Another El Nino problem: More carbon dioxide in air
A new NASA satellite has found another thing to blame on El Nino: A recent record high increase of carbon dioxide in the air.
The super-sized El Nino a couple of years ago led to an increase of 3 billion tons of carbon in the air, most from tropical land areas. The El Nino made it more difficult for plants to suck up man-made carbon emissions and sparked fires that released more carbon into the atmosphere.
The effect was so large that it was the main factor in the biggest one-year jump in heat-trapping gas levels in modern record, NASA scientists said.
Scientists have long known that carbon dioxide levels spike during an El Nino, the natural occasional warming of parts of the central Pacific that causes droughts in some places, floods in others and generally adds to warmer temperatures worldwide.
Data from NASA's Orbiting Carbon Observatory-2, which was launched in 2014, provides more specifics on how that happens and by continent.

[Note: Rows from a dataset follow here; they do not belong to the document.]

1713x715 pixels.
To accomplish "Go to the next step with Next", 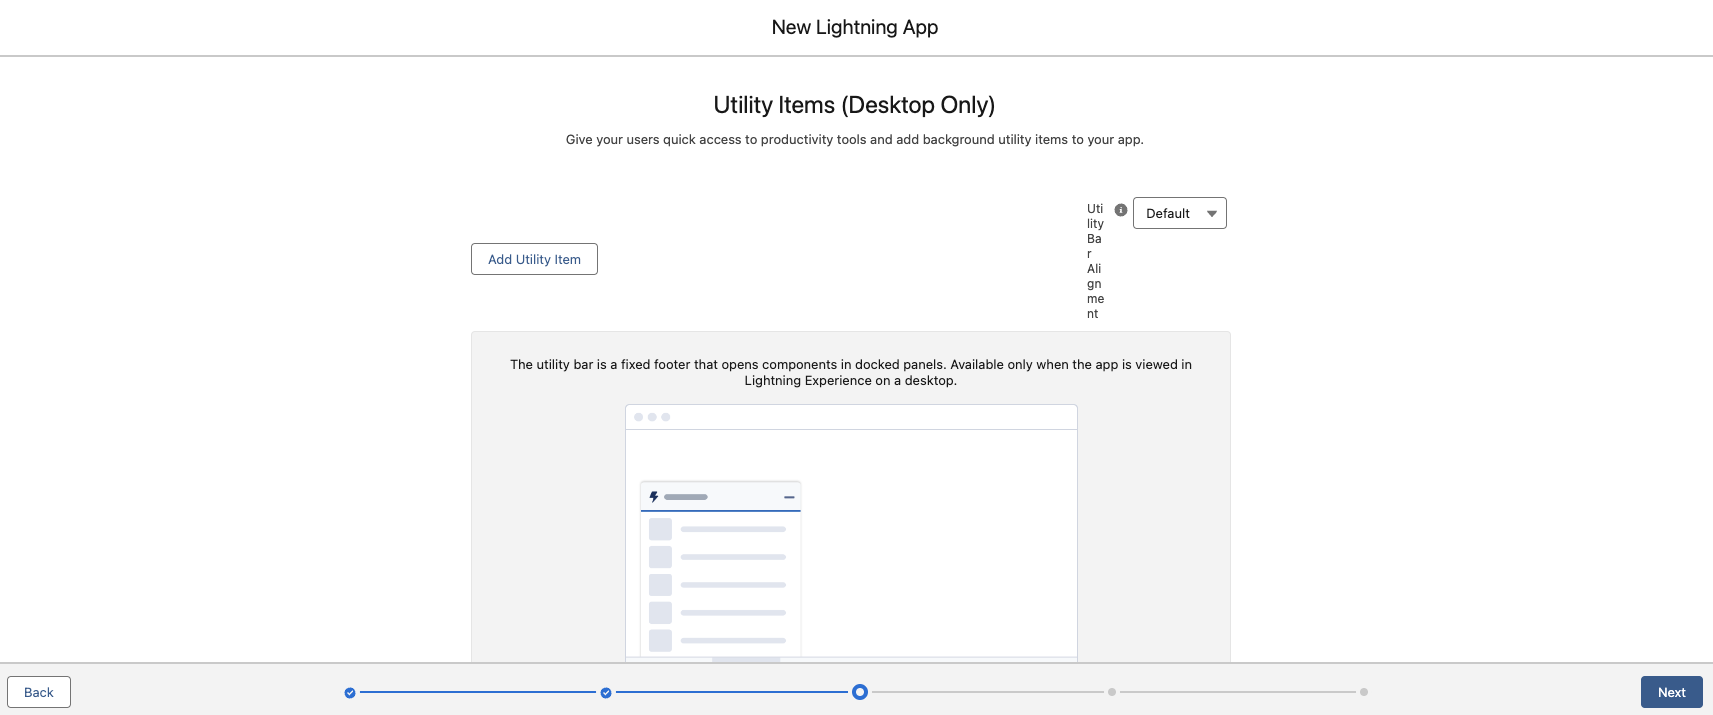I will (x=1671, y=692).
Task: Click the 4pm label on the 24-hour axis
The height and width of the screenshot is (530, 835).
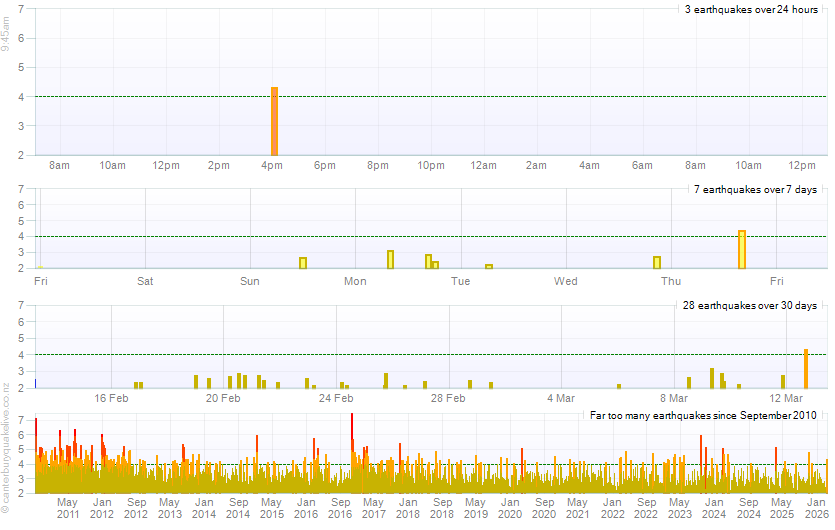Action: (x=272, y=165)
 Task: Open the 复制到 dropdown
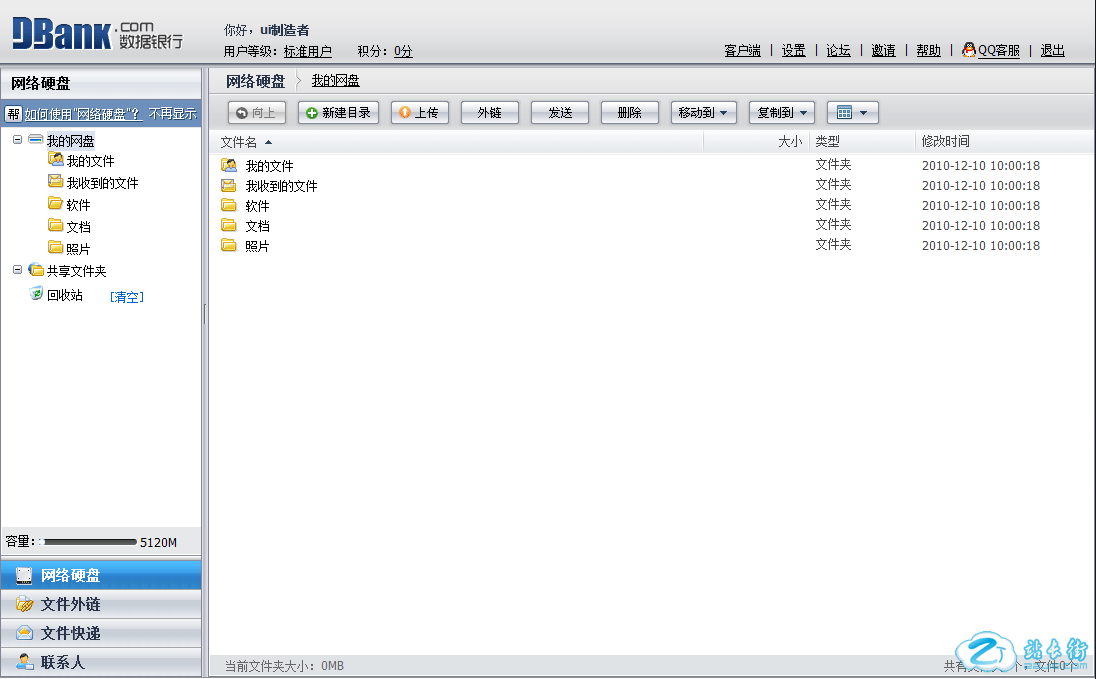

Researchers found that in drought-struck parts of South America plants grew less, there were more fires in Asia, and there was an increased rate of leaf decay in Africa. The findings were published Thursday in the journal Science.
That 3 billion tons of carbon, while significant, is still dwarfed by the 10 billion tons a year that comes from the burning of coal, oil and gas, said Scott Denning, a Colorado State University atmospheric scientist.